**Written problem**
Swap each "At what coordinates should I click to accomplish" in the material below for "Which point should I click to complete", and leave every other line and word as it is.

=======

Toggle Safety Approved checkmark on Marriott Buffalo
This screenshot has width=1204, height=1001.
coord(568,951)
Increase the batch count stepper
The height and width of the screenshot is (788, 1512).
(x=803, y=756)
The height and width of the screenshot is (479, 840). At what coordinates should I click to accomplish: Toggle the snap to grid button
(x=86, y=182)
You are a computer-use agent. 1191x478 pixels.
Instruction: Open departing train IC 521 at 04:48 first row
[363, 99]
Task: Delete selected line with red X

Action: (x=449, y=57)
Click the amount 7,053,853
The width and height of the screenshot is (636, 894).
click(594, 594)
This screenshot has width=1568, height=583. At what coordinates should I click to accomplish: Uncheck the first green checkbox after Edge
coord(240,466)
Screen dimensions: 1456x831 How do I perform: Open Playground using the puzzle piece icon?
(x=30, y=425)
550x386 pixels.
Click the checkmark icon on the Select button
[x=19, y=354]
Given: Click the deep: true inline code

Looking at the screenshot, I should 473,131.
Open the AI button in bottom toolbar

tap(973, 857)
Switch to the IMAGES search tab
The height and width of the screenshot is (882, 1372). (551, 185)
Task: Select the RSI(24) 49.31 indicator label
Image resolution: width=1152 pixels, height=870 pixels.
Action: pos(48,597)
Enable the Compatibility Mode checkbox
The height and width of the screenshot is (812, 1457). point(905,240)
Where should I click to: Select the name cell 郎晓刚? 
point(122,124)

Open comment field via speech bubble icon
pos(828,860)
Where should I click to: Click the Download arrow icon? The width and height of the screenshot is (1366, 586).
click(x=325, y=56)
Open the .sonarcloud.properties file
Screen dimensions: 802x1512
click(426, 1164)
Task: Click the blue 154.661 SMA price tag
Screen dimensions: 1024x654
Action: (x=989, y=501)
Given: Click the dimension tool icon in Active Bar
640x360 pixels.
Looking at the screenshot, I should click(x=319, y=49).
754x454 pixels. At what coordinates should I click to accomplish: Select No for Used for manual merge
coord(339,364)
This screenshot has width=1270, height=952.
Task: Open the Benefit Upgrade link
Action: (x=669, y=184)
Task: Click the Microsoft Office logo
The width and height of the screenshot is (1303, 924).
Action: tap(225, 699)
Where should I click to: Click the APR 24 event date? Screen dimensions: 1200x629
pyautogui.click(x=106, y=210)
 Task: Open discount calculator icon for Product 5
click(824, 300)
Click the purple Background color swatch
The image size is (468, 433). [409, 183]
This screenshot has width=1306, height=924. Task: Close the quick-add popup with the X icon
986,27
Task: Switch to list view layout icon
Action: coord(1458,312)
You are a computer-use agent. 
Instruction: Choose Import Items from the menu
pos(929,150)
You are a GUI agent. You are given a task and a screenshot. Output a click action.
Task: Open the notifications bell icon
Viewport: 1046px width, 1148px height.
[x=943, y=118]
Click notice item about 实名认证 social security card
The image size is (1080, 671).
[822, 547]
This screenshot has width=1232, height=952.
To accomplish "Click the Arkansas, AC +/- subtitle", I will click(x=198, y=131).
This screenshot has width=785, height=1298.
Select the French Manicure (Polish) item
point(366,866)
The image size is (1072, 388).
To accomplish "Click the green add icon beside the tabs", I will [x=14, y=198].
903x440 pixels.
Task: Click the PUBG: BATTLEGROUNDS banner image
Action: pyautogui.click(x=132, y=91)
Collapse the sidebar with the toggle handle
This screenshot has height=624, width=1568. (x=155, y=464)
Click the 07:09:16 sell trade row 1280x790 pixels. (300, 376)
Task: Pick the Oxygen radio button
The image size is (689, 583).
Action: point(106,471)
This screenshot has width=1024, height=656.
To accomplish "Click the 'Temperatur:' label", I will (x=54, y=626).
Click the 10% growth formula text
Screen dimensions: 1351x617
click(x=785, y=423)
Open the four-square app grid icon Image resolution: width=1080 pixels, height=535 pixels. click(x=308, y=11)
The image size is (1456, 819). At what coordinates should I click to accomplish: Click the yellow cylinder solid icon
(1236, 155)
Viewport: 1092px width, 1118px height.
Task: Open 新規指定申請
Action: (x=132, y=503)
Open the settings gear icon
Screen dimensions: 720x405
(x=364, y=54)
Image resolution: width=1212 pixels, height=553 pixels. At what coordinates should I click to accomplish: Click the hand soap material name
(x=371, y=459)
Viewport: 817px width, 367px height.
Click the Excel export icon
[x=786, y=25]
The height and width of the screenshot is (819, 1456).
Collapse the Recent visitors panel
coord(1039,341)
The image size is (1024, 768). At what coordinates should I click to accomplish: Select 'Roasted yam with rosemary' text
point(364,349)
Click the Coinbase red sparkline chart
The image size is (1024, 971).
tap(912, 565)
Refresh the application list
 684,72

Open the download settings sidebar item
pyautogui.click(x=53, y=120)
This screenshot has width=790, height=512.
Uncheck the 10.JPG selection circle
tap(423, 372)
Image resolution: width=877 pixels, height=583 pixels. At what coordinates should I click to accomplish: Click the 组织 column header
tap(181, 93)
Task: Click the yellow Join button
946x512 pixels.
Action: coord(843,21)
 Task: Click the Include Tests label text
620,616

=======

**Correct output**
Toggle Safety Approved checkmark on Marriott Buffalo
This screenshot has width=1204, height=1001.
coord(568,951)
Increase the batch count stepper
The height and width of the screenshot is (788, 1512).
(x=803, y=756)
The height and width of the screenshot is (479, 840). Which point should I click to complete: Toggle the snap to grid button
(x=86, y=182)
You are a computer-use agent. 1191x478 pixels.
Instruction: Open departing train IC 521 at 04:48 first row
[363, 99]
Task: Delete selected line with red X

Action: (x=449, y=57)
Click the amount 7,053,853
The width and height of the screenshot is (636, 894).
click(594, 594)
This screenshot has width=1568, height=583. Which point should I click to complete: Uncheck the first green checkbox after Edge
coord(240,466)
Screen dimensions: 1456x831 How do I perform: Open Playground using the puzzle piece icon?
(x=30, y=425)
550x386 pixels.
Click the checkmark icon on the Select button
[x=19, y=354]
Given: Click the deep: true inline code

Looking at the screenshot, I should 473,131.
Open the AI button in bottom toolbar

tap(973, 857)
Switch to the IMAGES search tab
The height and width of the screenshot is (882, 1372). (551, 185)
Task: Select the RSI(24) 49.31 indicator label
Image resolution: width=1152 pixels, height=870 pixels.
Action: pos(48,597)
Enable the Compatibility Mode checkbox
The height and width of the screenshot is (812, 1457). point(905,240)
Where should I click to: Select the name cell 郎晓刚? 
point(122,124)

Open comment field via speech bubble icon
pos(828,860)
Where should I click to: Click the Download arrow icon? The width and height of the screenshot is (1366, 586).
click(x=325, y=56)
Open the .sonarcloud.properties file
Screen dimensions: 802x1512
click(426, 1164)
Task: Click the blue 154.661 SMA price tag
Screen dimensions: 1024x654
Action: (x=989, y=501)
Given: Click the dimension tool icon in Active Bar
640x360 pixels.
Looking at the screenshot, I should click(x=319, y=49).
754x454 pixels. Which point should I click to complete: Select No for Used for manual merge
coord(339,364)
This screenshot has width=1270, height=952.
Task: Open the Benefit Upgrade link
Action: (x=669, y=184)
Task: Click the Microsoft Office logo
The width and height of the screenshot is (1303, 924).
Action: tap(225, 699)
Where should I click to: Click the APR 24 event date? Screen dimensions: 1200x629
pyautogui.click(x=106, y=210)
 Task: Open discount calculator icon for Product 5
click(824, 300)
Click the purple Background color swatch
The image size is (468, 433). [409, 183]
This screenshot has width=1306, height=924. Task: Close the quick-add popup with the X icon
986,27
Task: Switch to list view layout icon
Action: coord(1458,312)
You are a computer-use agent. 
Instruction: Choose Import Items from the menu
pos(929,150)
You are a GUI agent. You are given a task and a screenshot. Output a click action.
Task: Open the notifications bell icon
Viewport: 1046px width, 1148px height.
[x=943, y=118]
Click notice item about 实名认证 social security card
The image size is (1080, 671).
[822, 547]
This screenshot has width=1232, height=952.
To accomplish "Click the Arkansas, AC +/- subtitle", I will click(x=198, y=131).
This screenshot has width=785, height=1298.
Select the French Manicure (Polish) item
point(366,866)
The image size is (1072, 388).
To accomplish "Click the green add icon beside the tabs", I will [x=14, y=198].
903x440 pixels.
Task: Click the PUBG: BATTLEGROUNDS banner image
Action: pyautogui.click(x=132, y=91)
Collapse the sidebar with the toggle handle
This screenshot has height=624, width=1568. (x=155, y=464)
Click the 07:09:16 sell trade row 1280x790 pixels. (300, 376)
Task: Pick the Oxygen radio button
The image size is (689, 583).
Action: point(106,471)
This screenshot has width=1024, height=656.
To accomplish "Click the 'Temperatur:' label", I will (x=54, y=626).
Click the 10% growth formula text
Screen dimensions: 1351x617
click(x=785, y=423)
Open the four-square app grid icon Image resolution: width=1080 pixels, height=535 pixels. click(x=308, y=11)
The image size is (1456, 819). Which point should I click to complete: Click the yellow cylinder solid icon
(1236, 155)
Viewport: 1092px width, 1118px height.
Task: Open 新規指定申請
Action: (x=132, y=503)
Open the settings gear icon
Screen dimensions: 720x405
(x=364, y=54)
Image resolution: width=1212 pixels, height=553 pixels. Which point should I click to complete: Click the hand soap material name
(x=371, y=459)
Viewport: 817px width, 367px height.
Click the Excel export icon
[x=786, y=25]
The height and width of the screenshot is (819, 1456).
Collapse the Recent visitors panel
coord(1039,341)
The image size is (1024, 768). Which point should I click to complete: Select 'Roasted yam with rosemary' text
point(364,349)
Click the Coinbase red sparkline chart
The image size is (1024, 971).
tap(912, 565)
Refresh the application list
 684,72

Open the download settings sidebar item
pyautogui.click(x=53, y=120)
This screenshot has width=790, height=512.
Uncheck the 10.JPG selection circle
tap(423, 372)
Image resolution: width=877 pixels, height=583 pixels. Which point should I click to complete: Click the 组织 column header
tap(181, 93)
Task: Click the yellow Join button
946x512 pixels.
Action: coord(843,21)
 Task: Click the Include Tests label text
620,616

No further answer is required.